Tudo é uma questão de escolha, e não há ingenuidade aqui. Como professora de arquitetura e urbanismo, a motivação para explorar essa temática e criar esses termos foi auxiliar na formação de novos arquitetos, para lhes dar uma lente que lhes fizesse ver esses efeitos específicos da forma arquitetônica, a ser usada na sala de aula e incorporada para a vida profissional afora.
No entanto, sei que grande parte da produção da arquitetura hostil não vem de desconhecimento de seus efeitos, mas de escolhas conscientes — políticas, sobretudo, mas também econômico-financeiras, sendo que legislações restritivas e anacrônicas também levam a isso. Netto, Saboya, Vargas e Carvalho, no livro Efeitos da arquitetura, dizem que “quando coisas e relações ganham nomes, elas passam a existir conscientemente em nossas visões e práticas”.

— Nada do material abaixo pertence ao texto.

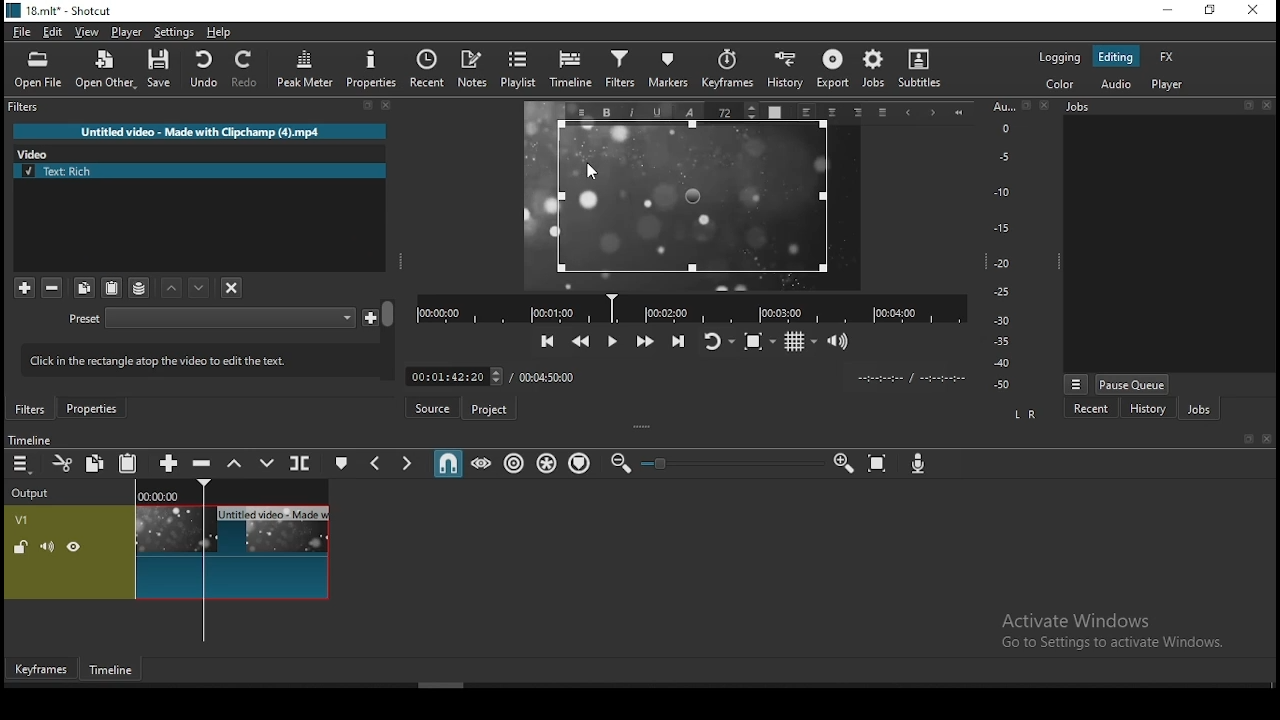 The height and width of the screenshot is (720, 1280). I want to click on fx, so click(1168, 56).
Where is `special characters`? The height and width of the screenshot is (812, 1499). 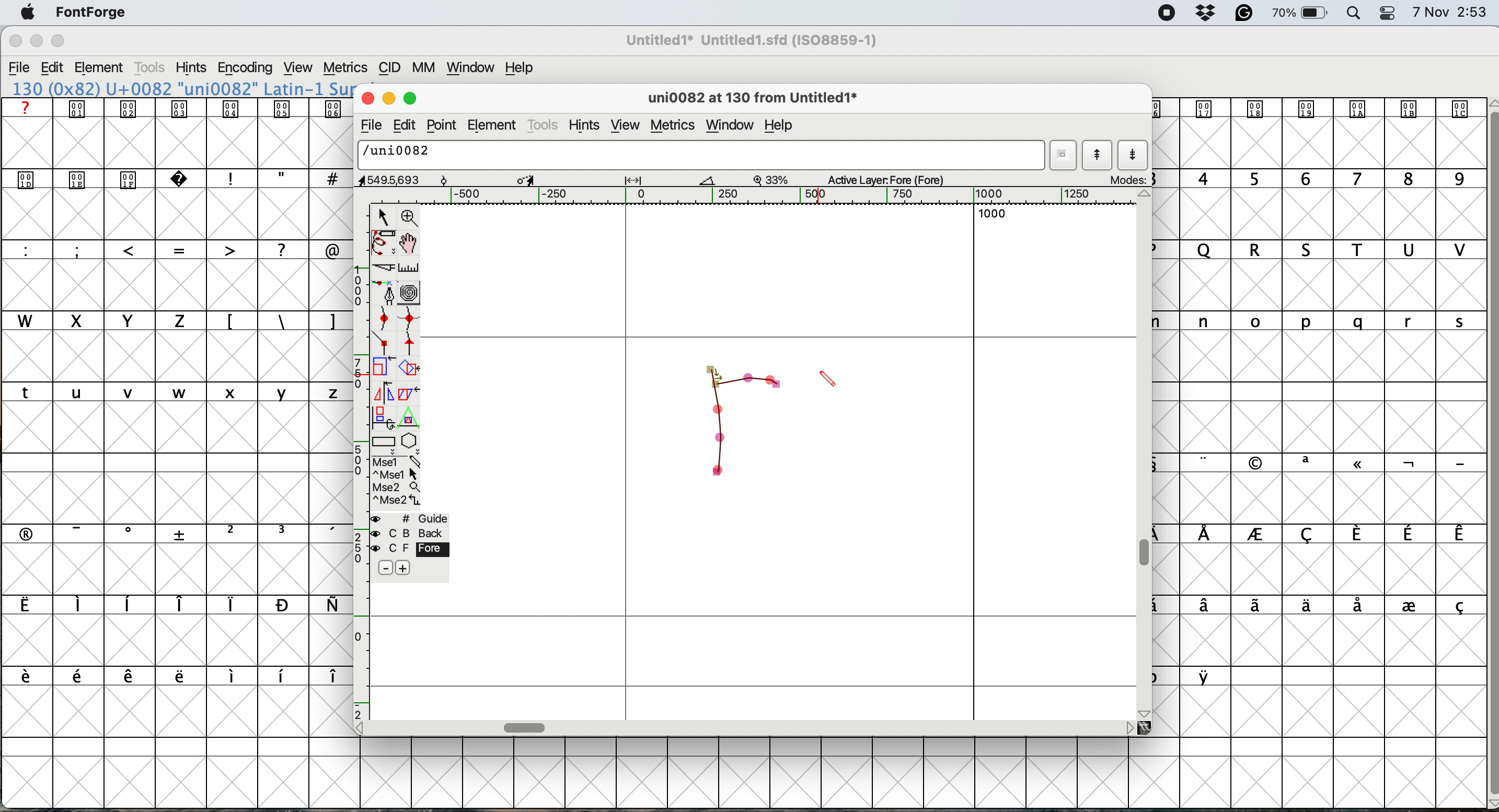 special characters is located at coordinates (171, 606).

As expressões edifício gentil e edifício hostil são propostas para destacar padrões de interface positivos e negativos e, com isso, auxiliar arquitetos e não-arquitetos a distinguir os edifícios que prestam um serviço dos que prestam um desserviço ao espaço público e à vida pública de nossas cidades. A contribuição vem no sentido de denominar o fenômeno, tornando didática a sua compreensão para, com sorte, orientar práticas arquitetônicas mais generosas.
Via Caos Planejado.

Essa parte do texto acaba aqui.